Pria yang melihat penampilan Lady kali ini pasti akan penasaran. Apa yang terjadi kalau resleting itu ditarik sampai ke bawah?

"Nir, tolong kosongin jadwal jam 2 sampai jam 3 ya untuk Ibu Ladyane," kata Broto pada asistennya.

"Lah, Dok. Sudah ada yang isi," kata gadis itu heran. Tidak biasanya dokter satu ini utak-atik jadwal.

"Geser aja. Penting," jawab Broto singkat dan kembali ke ruangannya.

Asistennya hanya manggut-manggut.

"Alamak, bakal diomelin orang ini," keluh asisten Broto dalam hati.

Beberapa menit kemudian sang asisten sudah sibuk mengatur ulang jadwal dengan alasan ada pasien darurat yang harus ditangani Broto. Alibi yang cukup masuk akal.

"Nggak biasanya Dokter Broto menggeser jadwal. Tumben-tumbenan. Semoga nggak jadi kebiasaan," kata si asisten dalam hati.

"Jangankan geser jadwal pasien, geser tugu monas juga gue jabanin demi Lady," ujar Broto dalam hati.

Masih ada dua pasien lagi untuk ditangani sambil menunggu kedatangan Lady. Broto berusaha berkonsentrasi pada pekerjaan, tapi memang sulit. Kehadiran wanita itu, bahkan baru sebatas janji ketemu, sudah mampu membuyarkan semua perhatian dan konsentrasi bekerja baginya.

Lady tiba di tempat praktek Broto lebih cepat. Lima menit sebelum waktu yang disepakati.

"Saya sudah ada janji dengan Dokter Broto," kata Lady menghampiri meja asisten Broto.

"Ibu Ladyane kan? Silahkan Bu, sudah ditunggu," jawab asisten itu ramah sambil menunjuk ke arah pintu ruangan Broto.

"Makasih."

Asisten itu memandang punggung Lady yang masuk ke ruangan Broto.

"Dih, pantesan semua jadwal dikosongin.

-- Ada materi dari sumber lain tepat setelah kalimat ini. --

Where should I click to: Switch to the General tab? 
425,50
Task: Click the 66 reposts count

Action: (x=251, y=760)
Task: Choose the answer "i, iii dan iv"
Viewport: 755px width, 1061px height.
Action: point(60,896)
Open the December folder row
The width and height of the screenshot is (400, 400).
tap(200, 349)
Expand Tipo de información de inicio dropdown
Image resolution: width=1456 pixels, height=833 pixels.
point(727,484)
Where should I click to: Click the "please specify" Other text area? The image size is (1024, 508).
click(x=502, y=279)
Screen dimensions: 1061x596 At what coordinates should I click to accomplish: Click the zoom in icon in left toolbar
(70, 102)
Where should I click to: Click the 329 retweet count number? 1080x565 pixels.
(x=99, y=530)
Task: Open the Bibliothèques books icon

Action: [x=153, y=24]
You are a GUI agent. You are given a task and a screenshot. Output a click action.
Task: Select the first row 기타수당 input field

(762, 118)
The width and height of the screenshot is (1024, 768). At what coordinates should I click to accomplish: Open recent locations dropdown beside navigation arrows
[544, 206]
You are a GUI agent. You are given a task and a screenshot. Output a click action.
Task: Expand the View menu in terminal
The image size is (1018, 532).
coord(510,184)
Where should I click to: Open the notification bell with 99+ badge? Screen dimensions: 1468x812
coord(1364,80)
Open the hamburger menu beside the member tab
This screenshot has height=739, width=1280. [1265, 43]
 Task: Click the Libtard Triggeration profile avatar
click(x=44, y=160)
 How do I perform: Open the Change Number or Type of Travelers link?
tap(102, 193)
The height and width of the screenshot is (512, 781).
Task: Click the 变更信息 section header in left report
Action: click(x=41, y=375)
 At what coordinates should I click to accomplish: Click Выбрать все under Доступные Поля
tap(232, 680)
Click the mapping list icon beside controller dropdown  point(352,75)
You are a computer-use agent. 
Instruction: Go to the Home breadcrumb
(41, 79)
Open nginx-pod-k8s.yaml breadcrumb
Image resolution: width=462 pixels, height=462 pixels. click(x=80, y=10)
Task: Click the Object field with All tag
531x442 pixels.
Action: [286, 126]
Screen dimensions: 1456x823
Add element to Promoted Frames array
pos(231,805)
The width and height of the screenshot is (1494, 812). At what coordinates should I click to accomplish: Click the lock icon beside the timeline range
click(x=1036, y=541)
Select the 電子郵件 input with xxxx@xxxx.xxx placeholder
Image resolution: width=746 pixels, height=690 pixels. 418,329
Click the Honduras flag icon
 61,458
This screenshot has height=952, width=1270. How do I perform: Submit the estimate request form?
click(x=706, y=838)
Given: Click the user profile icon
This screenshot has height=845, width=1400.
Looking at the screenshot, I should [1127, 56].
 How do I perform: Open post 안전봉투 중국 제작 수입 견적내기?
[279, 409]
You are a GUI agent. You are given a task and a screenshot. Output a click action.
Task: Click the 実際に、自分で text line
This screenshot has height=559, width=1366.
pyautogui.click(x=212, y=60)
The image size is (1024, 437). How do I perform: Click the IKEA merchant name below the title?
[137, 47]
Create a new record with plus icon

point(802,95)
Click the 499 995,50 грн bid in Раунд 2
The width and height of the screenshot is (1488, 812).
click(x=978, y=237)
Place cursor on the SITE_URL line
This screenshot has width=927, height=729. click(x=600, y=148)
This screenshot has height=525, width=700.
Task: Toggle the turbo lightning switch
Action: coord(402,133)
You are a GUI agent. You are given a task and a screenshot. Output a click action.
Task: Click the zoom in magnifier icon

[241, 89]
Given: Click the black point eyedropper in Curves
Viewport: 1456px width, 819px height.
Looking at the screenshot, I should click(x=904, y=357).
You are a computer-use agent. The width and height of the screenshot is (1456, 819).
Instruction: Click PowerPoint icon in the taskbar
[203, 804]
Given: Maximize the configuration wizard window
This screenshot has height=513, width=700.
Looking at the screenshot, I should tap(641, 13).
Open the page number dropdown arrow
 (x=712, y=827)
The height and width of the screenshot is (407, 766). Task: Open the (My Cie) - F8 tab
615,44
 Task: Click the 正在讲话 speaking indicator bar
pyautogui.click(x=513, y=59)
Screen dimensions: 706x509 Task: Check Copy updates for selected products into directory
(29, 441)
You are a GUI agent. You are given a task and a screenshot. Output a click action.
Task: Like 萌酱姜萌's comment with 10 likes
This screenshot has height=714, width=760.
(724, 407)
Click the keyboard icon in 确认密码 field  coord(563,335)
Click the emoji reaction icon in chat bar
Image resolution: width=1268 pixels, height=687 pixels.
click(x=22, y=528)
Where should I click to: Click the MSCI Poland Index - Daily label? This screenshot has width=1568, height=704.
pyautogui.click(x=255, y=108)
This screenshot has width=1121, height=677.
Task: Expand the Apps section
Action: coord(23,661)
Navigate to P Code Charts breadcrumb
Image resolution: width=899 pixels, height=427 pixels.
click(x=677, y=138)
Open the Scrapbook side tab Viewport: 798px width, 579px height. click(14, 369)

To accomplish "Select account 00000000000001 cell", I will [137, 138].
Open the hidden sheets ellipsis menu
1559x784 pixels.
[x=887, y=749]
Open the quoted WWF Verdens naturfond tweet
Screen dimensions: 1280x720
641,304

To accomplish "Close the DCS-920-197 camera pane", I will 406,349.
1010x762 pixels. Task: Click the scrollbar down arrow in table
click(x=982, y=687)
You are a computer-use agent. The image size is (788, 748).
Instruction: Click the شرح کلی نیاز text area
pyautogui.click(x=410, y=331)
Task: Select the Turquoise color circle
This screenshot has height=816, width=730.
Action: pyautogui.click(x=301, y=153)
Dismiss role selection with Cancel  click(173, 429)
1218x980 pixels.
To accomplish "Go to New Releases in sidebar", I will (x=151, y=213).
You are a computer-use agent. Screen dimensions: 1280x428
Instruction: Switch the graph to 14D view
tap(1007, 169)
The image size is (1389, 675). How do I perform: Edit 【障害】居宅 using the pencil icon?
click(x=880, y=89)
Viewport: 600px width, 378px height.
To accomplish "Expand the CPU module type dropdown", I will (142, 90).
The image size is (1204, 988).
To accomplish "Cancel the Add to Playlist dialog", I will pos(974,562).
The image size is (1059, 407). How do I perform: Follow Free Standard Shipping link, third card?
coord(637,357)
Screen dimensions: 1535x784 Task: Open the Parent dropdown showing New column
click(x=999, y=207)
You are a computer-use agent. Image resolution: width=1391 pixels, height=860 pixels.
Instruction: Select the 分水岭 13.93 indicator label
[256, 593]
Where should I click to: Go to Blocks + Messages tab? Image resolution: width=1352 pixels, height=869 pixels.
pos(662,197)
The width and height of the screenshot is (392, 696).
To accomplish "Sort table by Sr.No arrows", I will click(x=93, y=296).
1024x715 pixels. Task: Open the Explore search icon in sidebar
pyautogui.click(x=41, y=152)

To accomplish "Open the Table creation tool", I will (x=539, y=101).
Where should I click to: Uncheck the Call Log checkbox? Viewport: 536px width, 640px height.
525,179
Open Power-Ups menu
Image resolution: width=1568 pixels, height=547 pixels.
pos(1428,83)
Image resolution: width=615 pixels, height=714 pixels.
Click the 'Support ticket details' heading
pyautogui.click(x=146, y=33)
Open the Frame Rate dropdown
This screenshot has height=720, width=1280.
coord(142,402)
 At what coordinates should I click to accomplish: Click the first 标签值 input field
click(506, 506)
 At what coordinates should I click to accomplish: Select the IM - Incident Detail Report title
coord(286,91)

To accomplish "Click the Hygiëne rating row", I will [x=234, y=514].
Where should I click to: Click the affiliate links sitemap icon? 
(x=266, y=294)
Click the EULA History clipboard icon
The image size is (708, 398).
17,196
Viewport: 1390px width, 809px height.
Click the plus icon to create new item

Rupanya Dokter Broto masih pria normal," gerutu si asisten.

Dia yang wanita saja bisa kagum dengan kecantikan Lady, apalagi Broto. Asisten ini bisa memaklumi anomali yang dilakukan dokternya kali ini. Siapa juga mampu menolak kedatangan seorang dewi seperti Lady.

"Hai, Lad. Masuk," sapa Broto.

Lady duduk di hadapan Broto seperti layaknya pasien lain.

"Tumben tiba-tiba pengen ketemu. Ada apa?" Broto memandang takjub pada Lady. Penampilan luar biasa, as always.

"Gue nggak bisa menunggu dalam diam soal jawaban lo. Jadi gue putuskan untuk kemari, dan memaksa lo," ucap Lady sembari bangkit dari kursi.

Wanita itu berjalan menuju Broto dan berdiri persis di depannya. Secara refleks, Broto menggeser kursinya sedikit mundur ke belakang agar tubuh Lady tidak terlalu menempel dengannya.

"Maksud lo apa Lad?"

Broto bertanya agak kebingungan, sekaligus nervous dengan sikap Lady seperti ini. Dipandangnya sosok sempurna di hadapannya, dari kaki, sampai ke wajah.

Sebagai pria normal, Broto tentu saja merasa tidak karuan dengan body language dan mimik muka Lady siang ini. Nafasnya menjadi berat dan memburu menahan gairah. Dada pria itu naik turun menahan gejolak yang membuncah.

Wanita itu tidak menjawab. Dia hanya memandang Broto dengan tatapan tajam dan menggairahkan. Lady seperti seekor singa betina yang sedang bermain dengan domba jantan yang diinginkannya.

Lady menarik resleting di bagian dada. Turun, dan terus turun hingga bagian paling bawah.

Broto membelalak terkejut melihat apa yang dilakukan wanita itu. Pria itu mematung, tak mampu bergerak. Ada sesuatu yang tiba-tiba membuat sesak celananya.

"Do it now, dan sepakati tawaran gue. Now or never," ucap Lady.

Broto tercengang mendengar kalimat Lady.